With everyone constantly doing things, people (including researchers) usually don’t have the time to record for everyone else. Keeping record requires technology. Given all the other things people have to do, recording all their doings themselves is going to fall fairly low on the list of priorities. We need to invent technology that makes it as costless as possible. That kind of technology is becoming more and more available. A lot of popular activities have a fundamental technological component which almost inherently involves record-keeping: Twitter, Facebook, 4square, Pinterest, texting, phone calls, online chatting, product and customer-experience reviews (e.g. Yelp), credit cards. All of this automatically involves the recording of date and time information, as well as some information about the experience/event.
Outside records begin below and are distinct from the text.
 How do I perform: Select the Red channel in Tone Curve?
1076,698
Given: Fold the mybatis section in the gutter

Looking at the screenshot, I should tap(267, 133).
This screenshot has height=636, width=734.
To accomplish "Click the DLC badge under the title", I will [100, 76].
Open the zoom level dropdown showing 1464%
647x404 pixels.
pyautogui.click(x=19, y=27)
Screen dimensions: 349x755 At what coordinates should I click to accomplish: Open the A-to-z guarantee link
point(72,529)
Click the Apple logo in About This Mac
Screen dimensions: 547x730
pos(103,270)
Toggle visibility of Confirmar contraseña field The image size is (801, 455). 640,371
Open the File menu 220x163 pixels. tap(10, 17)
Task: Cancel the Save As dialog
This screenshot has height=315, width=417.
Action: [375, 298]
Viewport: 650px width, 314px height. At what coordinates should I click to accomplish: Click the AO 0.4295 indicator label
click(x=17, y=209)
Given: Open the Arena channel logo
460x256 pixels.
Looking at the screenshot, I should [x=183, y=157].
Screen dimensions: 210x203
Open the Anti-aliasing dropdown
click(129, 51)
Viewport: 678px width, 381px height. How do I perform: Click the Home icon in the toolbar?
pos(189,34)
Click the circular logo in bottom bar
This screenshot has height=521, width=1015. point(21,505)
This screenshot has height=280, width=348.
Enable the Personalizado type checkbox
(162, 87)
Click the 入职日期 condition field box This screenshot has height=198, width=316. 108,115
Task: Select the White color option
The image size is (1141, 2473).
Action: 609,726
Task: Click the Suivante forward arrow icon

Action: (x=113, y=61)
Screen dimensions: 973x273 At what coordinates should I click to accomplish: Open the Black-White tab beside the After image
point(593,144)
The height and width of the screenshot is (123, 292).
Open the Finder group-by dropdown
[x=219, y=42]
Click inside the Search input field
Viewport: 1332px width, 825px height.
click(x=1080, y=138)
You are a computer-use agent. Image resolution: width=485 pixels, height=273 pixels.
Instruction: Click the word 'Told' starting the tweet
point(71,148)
Most could easily record location information. But even older and basic technologies that used to have no “social” component could be updated to aid record-keeping. Cars, microwaves, plumbing, heating/cooling, etc. How long does your microwave operate every day? How often? At what times of day? Cars already record mileage. If auto-makers linked odometers to the car’s computers, then that information could be made even more accessible and useable.

We need as full an account of daily life as possible. We can figure out what matters, when, and why, once we have the data. Assuming something doesn’t matter before then is unwise.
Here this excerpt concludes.